A segunda vaga, porém, é onde o jogo hoje realmente acontece. A essa altura, as pesquisas acabam influenciando as escolhas partidárias, que só vão acontecer em agosto.
O bloco competitivo
Em diferentes cenários, alternam-se na segunda posição:
- Junior Mano, com bom desempenho quando incluído, especialmente no primeiro voto;
- Eunicio Oliveira, que mantém presença constante e competitiva, sobretudo nos cenários mais enxutos;
- Jose Guimarães, que cresce quando o campo governista é mais claramente apresentado;
- Priscila Costa, que aparece com força relativa no segundo voto, indicando potencial de crescimento em campanha.
Nenhum deles, contudo, consegue ainda descolar de forma definitiva dos demais.
Primeiro voto x segundo voto
Os quadros detalhados mostram um dado crucial:
- O primeiro voto tende a ser mais concentrado e identitário.
- O segundo voto é mais volátil, estratégico e sujeito a alianças, rejeições e arranjos de chapa.
É nesse segundo voto que surgem percentuais elevados de nulo/branco e NS/NR, frequentemente acima de 20%. Isso indica um eleitorado que, claro, ainda não fechou questão sobre a segunda escolha, abrindo espaço clássico para crescimento na reta final.
Fragmentação e dependência do contexto majoritário
Diferentemente da disputa presidencial, o Senado no Ceará não apresenta um eixo ideológico dominante.
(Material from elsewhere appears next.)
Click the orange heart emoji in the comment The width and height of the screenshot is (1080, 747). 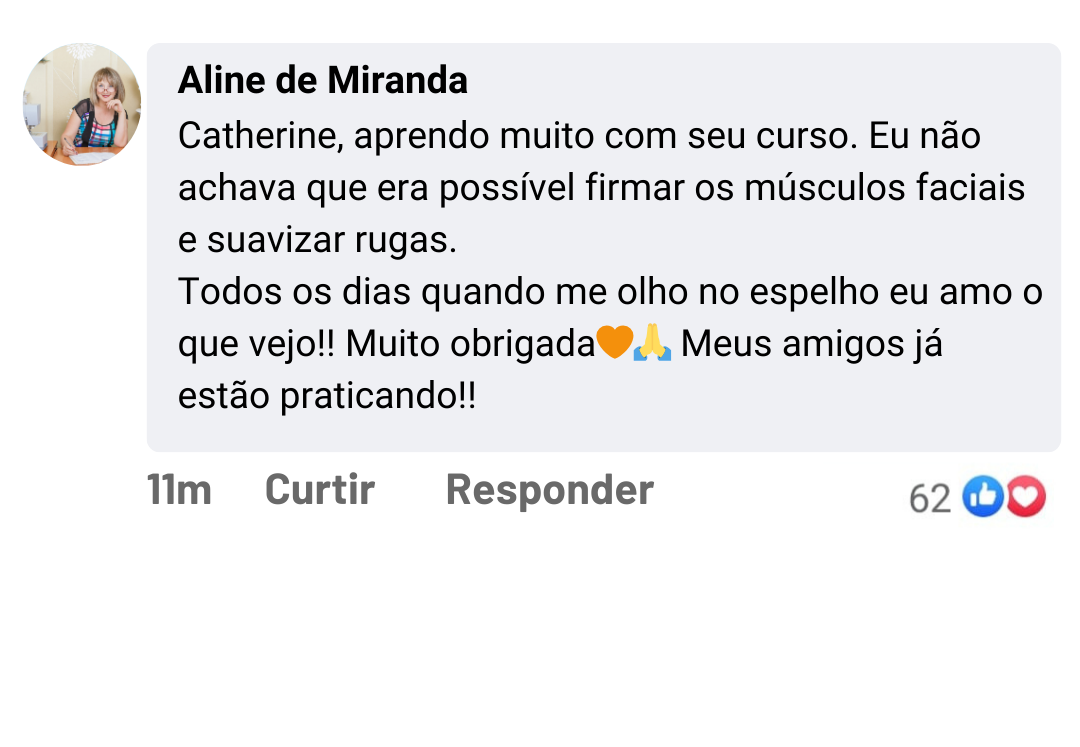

O desempenho dos candidatos varia conforme:
- o alinhamento (ou não) com Lula;
- a composição das chapas ao governo;
- a capacidade de transferência de voto dos líderes majoritários.
Nesse contexto, Wagner aparece como voto, digamos, “seguro” para grande parte do eleitorado. A segunda vaga tende a ser definida por composição política, não apenas por desempenho isolado.
Em síntese
A pesquisa Real Time Big Data desenha um cenário claro para o momento: Capitão Wagner está consolidado. Porém, o cenário é movediço e tudo que é parece sólido pode desmanchar. A segunda vaga, disputada voto a voto entre Junior Mano, Eunício, Guimarães e Priscila, apresenta alto grau de indecisão. A eleição para o Senado no Ceará será menos sobre quem lidera e mais sobre quem consegue se tornar a escolha complementar do eleitor.
A pesquisa Real Time Big Dataentrevistou 2.000 eleitores do Ceará, entre os dias 2 e 3 de fevereiro, por meio de entrevista presencial. A margem de erro do levantamento é de 2 pontos percentuais, para mais ou para menos, com intervalo de confiança de 95%. A pesquisa foi realizada com recursos do próprio instituto e está registrada no TSE (Tribunal Superior Eleitoral)sob o protocolo CE-07935/2026.